Here is my playbook:
---
- hosts: all
gather_facts: false
collections:
- arubanetworks.aos_switch
vars:
- ansible_connection: network_cli
- ansible_network_os: arubanetworks.aos_switch.arubaoss
- ansible_command_timeout: 300
- ansible_httpapi_use_ssl: false
- ansible_httpapi_validate_certs: false
tasks:
- name: Include Credentials
include_vars:
file: /home/ansible/secret/credentials-ansible.yml
no_log: true
- name: Create VLAN 300
arubaoss_vlan:
vlan_id: 300
name: "vlan300"
config: "create"
command: config_vlan
- name: Update vlan 300 with ipv4 address
arubaoss_vlan:
vlan_id: 300
config: "create"
command: config_vlan_ipaddress
vlan_ip_address: "10.20.30.40"
vlan_ip_mask: "255.255.255.0"
- name: Delete vlan 300 ipv4 address
arubaoss_vlan:
vlan_id: 300
config: "delete"
command: config_vlan_ipaddress
vlan_ip_address: "10.20.30.40"
vlan_ip_mask: "255.255.255.0"
- name: update vlan 300 with dhcp helper address
arubaoss_vlan:
vlan_id: 300
config: "create"
command: config_vlan_dhcpHelperAddress
helper_addresses: "10.10.10.100"
Original Message:
Sent: 5/24/2024 7:53:00 AM
From: alagoutte
Subject: RE: How to get REST API operational on Aruba OS 16.11 Switches (2530/2930)?
Hi,
What your playbook configuration ?
If you try with curl (or PowerArubaSW ;-)), it is working ?
for curl example you can look : https://networkingsupport.hpe.com/downloads/documents/RmlsZTo5OTBmZmUwZS03YjE3LTExZWQtYTcwNS1jMzc4NjBkYWVhMDY%3D
------------------------------
PowerArubaSW : Powershell Module to use Aruba Switch API for Vlan, VlanPorts, LACP, LLDP...
PowerArubaCP: Powershell Module to use ClearPass API (create NAD, Guest...)
PowerArubaCL: Powershell Module to use Aruba Central
PowerArubaCX: Powershell Module to use ArubaCX API (get interface/vlan/ports info)..

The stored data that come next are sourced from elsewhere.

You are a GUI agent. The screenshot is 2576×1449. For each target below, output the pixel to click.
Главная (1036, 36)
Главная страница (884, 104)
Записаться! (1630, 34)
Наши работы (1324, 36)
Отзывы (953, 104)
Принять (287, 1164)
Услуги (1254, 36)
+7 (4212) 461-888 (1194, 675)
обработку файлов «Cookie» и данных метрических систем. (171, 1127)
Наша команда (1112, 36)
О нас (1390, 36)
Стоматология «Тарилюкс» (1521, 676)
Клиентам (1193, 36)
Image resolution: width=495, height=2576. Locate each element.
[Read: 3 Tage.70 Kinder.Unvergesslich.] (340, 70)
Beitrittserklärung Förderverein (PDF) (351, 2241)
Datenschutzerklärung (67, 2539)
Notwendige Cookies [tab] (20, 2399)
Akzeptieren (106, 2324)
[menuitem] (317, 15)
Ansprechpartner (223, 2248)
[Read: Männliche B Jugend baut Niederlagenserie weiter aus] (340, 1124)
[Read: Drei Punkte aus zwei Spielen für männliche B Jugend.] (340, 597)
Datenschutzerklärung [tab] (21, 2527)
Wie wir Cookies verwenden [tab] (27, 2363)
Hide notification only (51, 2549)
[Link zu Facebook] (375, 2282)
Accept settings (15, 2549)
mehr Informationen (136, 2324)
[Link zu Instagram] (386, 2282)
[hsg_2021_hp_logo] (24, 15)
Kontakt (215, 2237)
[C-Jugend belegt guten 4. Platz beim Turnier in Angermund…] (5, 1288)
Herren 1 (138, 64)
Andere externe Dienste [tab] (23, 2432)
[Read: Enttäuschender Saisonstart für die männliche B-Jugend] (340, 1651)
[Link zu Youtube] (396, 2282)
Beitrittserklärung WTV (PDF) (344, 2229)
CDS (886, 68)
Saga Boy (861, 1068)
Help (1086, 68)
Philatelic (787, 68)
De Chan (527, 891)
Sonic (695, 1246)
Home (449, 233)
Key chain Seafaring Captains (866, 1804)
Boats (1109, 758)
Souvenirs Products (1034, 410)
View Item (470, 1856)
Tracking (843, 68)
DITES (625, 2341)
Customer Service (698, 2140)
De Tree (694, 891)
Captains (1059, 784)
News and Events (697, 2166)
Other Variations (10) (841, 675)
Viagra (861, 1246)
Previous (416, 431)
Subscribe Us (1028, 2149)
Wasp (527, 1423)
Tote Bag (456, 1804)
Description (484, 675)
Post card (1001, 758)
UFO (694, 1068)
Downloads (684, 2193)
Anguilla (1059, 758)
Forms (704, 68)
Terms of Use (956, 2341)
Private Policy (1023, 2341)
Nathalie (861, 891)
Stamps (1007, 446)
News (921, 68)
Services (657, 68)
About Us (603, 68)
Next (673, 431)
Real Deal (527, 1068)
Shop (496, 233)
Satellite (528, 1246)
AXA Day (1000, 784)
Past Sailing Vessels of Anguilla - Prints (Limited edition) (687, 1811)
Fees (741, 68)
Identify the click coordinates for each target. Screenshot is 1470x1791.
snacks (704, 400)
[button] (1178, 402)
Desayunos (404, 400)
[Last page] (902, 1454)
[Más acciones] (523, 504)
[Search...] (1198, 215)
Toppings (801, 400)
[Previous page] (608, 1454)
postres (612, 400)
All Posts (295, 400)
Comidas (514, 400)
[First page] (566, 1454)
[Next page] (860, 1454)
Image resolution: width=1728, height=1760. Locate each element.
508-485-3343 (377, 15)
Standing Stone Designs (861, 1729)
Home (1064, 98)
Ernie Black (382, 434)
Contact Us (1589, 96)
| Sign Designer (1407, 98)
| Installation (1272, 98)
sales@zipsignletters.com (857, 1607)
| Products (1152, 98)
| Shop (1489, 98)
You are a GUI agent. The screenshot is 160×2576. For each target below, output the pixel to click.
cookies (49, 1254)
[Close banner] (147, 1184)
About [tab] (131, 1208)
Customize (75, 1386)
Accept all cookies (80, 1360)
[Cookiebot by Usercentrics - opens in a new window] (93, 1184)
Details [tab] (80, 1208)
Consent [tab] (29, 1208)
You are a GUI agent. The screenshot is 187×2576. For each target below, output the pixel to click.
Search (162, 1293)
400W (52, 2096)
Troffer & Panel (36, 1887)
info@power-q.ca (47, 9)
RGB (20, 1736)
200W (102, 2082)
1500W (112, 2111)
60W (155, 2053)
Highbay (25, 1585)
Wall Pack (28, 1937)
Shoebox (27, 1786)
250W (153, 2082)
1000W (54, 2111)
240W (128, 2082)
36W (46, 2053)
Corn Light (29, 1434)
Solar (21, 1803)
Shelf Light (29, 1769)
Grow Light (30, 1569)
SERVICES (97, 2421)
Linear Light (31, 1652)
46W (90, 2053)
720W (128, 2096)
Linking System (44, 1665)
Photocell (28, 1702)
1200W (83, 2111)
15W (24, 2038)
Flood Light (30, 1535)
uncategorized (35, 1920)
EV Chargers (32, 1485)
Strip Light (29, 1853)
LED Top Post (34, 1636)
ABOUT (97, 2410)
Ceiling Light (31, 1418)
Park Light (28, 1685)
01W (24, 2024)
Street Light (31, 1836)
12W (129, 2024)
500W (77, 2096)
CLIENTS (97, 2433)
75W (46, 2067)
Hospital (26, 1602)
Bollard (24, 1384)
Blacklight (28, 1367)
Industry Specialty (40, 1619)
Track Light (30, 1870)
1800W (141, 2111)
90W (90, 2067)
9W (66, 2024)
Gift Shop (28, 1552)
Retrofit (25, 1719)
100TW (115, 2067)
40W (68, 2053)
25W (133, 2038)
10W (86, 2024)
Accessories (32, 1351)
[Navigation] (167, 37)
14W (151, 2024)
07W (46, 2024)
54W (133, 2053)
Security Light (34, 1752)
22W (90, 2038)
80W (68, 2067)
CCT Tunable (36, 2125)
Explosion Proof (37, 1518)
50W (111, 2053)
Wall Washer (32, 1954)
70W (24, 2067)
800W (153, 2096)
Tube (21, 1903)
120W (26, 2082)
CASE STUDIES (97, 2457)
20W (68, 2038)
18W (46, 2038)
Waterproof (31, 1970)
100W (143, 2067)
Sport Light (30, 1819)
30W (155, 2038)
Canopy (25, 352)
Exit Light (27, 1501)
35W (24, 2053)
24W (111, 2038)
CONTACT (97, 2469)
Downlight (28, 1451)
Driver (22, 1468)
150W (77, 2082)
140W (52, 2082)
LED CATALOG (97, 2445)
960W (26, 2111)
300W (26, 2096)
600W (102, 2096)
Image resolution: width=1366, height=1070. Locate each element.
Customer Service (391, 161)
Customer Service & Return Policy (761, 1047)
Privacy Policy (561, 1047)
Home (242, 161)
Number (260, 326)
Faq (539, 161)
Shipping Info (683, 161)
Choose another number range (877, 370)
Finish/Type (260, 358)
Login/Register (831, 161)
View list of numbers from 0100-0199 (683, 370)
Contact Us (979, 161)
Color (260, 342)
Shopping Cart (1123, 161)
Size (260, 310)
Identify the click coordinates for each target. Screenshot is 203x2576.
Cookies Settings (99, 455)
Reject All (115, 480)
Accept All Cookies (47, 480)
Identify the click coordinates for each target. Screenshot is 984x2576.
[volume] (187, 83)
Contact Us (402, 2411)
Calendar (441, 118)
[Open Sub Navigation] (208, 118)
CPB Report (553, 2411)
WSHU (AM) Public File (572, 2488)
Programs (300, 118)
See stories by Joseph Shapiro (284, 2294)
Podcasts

ACEP / ACMX #107 / ACDX #1281
Original Message:
Sent: May 23, 2024 05:41 PM
From: dlukinski
Subject: How to get REST API operational on Aruba OS 16.11 Switches (2530/2930)?
Trying to enable REST api for ANSIBLE logins by following 16.11 OS Guide, but having no success whatsoever:
FAILED! => {"body": "{\"message\":\"Authentication failed.\"}", "changed": false, "connection": "close", "content-type": "application/json", "msg": "HTTP Error 400: Bad Request", "requestid": "", "server": "eHTTP v2.0", "status": 400, "transfer-encoding": "chunked", "url": "http://xx.xx.xx.xx:80/rest/v6.0/login-sessions"}
or
Http
Invalid user name/password on the REST session; the user 'ansible' is trying to login from the Switch WEB GUI
--------------------------------------------------------------------------------------------------------------------------------------------------------
aaa server-group radius "SW-Radius" host xx.xx.xx.xx
aaa accounting exec start-stop radius
aaa accounting system stop-only radius
aaa authentication rest login radius server-group "SW-Radius" local
aaa authentication rest enable radius server-group "SW-Radius" local
-----------------------------------------------------------------------------------------------
rest-interface is enabled for HTTP/80
What is the right configuration for Aruba OS 16.11 and up?